=== Section Start ===

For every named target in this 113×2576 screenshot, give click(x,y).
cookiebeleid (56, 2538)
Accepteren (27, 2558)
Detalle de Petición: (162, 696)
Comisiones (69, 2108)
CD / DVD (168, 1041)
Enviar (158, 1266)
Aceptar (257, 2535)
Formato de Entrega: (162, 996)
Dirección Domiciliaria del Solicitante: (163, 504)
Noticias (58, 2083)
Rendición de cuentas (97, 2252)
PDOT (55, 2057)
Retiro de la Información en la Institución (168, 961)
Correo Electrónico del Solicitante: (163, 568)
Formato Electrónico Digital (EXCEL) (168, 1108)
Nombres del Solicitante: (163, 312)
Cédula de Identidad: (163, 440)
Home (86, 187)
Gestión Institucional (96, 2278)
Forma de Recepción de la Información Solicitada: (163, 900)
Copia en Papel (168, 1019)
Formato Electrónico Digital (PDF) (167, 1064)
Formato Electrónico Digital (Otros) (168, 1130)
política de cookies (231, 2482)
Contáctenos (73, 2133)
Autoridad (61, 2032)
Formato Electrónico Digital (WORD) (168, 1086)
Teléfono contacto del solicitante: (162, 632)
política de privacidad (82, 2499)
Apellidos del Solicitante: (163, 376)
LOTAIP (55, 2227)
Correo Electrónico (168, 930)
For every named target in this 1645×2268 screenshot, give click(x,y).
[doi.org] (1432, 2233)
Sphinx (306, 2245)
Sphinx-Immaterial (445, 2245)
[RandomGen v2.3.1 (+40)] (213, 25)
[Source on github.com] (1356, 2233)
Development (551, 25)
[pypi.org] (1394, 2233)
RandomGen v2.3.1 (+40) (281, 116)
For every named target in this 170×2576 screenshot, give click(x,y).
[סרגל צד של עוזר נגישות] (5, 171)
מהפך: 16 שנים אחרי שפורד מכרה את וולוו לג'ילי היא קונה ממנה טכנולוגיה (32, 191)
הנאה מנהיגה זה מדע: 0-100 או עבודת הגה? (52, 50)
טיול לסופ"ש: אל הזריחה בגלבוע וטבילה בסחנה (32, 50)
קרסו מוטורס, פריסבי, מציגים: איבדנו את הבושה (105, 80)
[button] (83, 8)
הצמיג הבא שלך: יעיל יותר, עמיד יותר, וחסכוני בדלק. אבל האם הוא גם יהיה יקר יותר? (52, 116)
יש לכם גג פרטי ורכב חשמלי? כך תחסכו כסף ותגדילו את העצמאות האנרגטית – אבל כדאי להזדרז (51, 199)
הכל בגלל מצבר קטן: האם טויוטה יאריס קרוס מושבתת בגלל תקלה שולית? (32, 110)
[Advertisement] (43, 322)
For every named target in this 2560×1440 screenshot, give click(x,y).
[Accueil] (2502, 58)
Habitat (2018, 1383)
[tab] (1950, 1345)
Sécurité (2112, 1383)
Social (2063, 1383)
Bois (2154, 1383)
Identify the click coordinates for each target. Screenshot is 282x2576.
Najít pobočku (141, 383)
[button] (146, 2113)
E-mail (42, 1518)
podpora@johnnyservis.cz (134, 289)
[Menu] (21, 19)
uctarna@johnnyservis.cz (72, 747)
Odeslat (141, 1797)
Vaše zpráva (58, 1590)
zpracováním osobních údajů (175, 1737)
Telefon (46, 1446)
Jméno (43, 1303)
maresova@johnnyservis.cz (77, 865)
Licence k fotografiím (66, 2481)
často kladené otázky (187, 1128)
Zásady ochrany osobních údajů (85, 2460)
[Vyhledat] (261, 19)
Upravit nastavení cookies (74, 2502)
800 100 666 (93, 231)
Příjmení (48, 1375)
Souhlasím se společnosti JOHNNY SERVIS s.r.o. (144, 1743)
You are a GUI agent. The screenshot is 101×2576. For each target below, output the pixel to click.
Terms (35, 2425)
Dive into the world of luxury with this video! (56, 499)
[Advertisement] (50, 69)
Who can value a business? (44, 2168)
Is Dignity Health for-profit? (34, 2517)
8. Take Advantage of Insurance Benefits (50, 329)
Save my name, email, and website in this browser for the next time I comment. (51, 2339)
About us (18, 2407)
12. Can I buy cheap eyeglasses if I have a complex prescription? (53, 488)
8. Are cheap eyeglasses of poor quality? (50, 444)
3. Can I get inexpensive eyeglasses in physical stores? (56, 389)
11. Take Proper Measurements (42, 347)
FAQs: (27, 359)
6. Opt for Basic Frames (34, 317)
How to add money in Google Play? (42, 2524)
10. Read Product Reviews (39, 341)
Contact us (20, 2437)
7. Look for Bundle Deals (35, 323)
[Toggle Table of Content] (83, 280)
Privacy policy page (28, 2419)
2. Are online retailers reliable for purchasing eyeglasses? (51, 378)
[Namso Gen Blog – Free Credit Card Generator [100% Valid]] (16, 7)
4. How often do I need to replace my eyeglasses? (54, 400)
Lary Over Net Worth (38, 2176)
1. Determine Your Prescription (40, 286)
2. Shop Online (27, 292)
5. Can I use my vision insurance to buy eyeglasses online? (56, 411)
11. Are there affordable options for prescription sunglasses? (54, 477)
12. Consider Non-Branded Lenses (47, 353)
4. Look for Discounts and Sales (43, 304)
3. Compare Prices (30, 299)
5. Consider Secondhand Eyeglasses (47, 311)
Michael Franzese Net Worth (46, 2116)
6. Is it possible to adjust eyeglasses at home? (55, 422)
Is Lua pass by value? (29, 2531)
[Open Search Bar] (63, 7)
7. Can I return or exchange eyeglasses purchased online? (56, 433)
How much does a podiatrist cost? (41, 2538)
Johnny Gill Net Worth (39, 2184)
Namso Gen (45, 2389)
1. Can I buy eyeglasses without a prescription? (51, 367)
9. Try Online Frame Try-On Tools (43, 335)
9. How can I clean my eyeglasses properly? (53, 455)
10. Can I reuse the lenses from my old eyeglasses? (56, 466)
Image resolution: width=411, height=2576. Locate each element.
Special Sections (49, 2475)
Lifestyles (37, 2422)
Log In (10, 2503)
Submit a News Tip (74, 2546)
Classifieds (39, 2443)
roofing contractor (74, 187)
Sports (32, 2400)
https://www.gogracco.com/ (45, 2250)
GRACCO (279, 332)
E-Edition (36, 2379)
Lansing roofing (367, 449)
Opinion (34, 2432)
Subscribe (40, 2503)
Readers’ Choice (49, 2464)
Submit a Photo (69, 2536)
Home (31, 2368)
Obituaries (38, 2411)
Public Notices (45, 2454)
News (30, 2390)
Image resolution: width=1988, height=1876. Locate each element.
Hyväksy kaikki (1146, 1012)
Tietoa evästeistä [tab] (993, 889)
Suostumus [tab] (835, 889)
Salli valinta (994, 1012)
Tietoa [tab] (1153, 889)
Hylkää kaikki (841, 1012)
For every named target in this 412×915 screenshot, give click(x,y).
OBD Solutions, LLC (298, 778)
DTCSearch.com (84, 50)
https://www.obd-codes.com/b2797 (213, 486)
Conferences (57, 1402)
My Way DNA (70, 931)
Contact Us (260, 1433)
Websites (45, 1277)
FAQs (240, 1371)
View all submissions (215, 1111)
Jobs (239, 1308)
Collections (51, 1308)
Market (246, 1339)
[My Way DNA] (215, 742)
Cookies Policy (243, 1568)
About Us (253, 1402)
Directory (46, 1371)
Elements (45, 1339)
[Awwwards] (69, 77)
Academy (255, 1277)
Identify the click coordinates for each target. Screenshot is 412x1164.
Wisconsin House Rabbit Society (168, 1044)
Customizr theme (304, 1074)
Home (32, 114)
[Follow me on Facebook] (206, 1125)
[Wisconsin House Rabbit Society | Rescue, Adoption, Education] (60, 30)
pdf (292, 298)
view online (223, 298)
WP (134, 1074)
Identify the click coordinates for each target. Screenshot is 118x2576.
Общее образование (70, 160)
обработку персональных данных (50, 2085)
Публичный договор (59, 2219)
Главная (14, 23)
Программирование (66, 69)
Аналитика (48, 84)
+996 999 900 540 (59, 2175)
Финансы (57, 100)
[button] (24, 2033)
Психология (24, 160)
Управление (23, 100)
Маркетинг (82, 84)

=== Section End ===

**TASK DIRECTIONS**
Copy verbatim, from the listing above, each line from the one containing "E-mail (42, 1518)" down to the one containing "Michael Franzese Net Worth (46, 2116)", inclusive.

**RESULT BELOW**
E-mail (42, 1518)
podpora@johnnyservis.cz (134, 289)
[Menu] (21, 19)
uctarna@johnnyservis.cz (72, 747)
Odeslat (141, 1797)
Vaše zpráva (58, 1590)
zpracováním osobních údajů (175, 1737)
Telefon (46, 1446)
Jméno (43, 1303)
maresova@johnnyservis.cz (77, 865)
Licence k fotografiím (66, 2481)
často kladené otázky (187, 1128)
Zásady ochrany osobních údajů (85, 2460)
[Vyhledat] (261, 19)
Upravit nastavení cookies (74, 2502)
800 100 666 (93, 231)
Příjmení (48, 1375)
Souhlasím se společnosti JOHNNY SERVIS s.r.o. (144, 1743)
You are a GUI agent. The screenshot is 101×2576. For each target below, output the pixel to click.
Terms (35, 2425)
Dive into the world of luxury with this video! (56, 499)
[Advertisement] (50, 69)
Who can value a business? (44, 2168)
Is Dignity Health for-profit? (34, 2517)
8. Take Advantage of Insurance Benefits (50, 329)
Save my name, email, and website in this browser for the next time I comment. (51, 2339)
About us (18, 2407)
12. Can I buy cheap eyeglasses if I have a complex prescription? (53, 488)
8. Are cheap eyeglasses of poor quality? (50, 444)
3. Can I get inexpensive eyeglasses in physical stores? (56, 389)
11. Take Proper Measurements (42, 347)
FAQs: (27, 359)
6. Opt for Basic Frames (34, 317)
How to add money in Google Play? (42, 2524)
10. Read Product Reviews (39, 341)
Contact us (20, 2437)
7. Look for Bundle Deals (35, 323)
[Toggle Table of Content] (83, 280)
Privacy policy page (28, 2419)
2. Are online retailers reliable for purchasing eyeglasses? (51, 378)
[Namso Gen Blog – Free Credit Card Generator [100% Valid]] (16, 7)
4. How often do I need to replace my eyeglasses? (54, 400)
Lary Over Net Worth (38, 2176)
1. Determine Your Prescription (40, 286)
2. Shop Online (27, 292)
5. Can I use my vision insurance to buy eyeglasses online? (56, 411)
11. Are there affordable options for prescription sunglasses? (54, 477)
12. Consider Non-Branded Lenses (47, 353)
4. Look for Discounts and Sales (43, 304)
3. Compare Prices (30, 299)
5. Consider Secondhand Eyeglasses (47, 311)
Michael Franzese Net Worth (46, 2116)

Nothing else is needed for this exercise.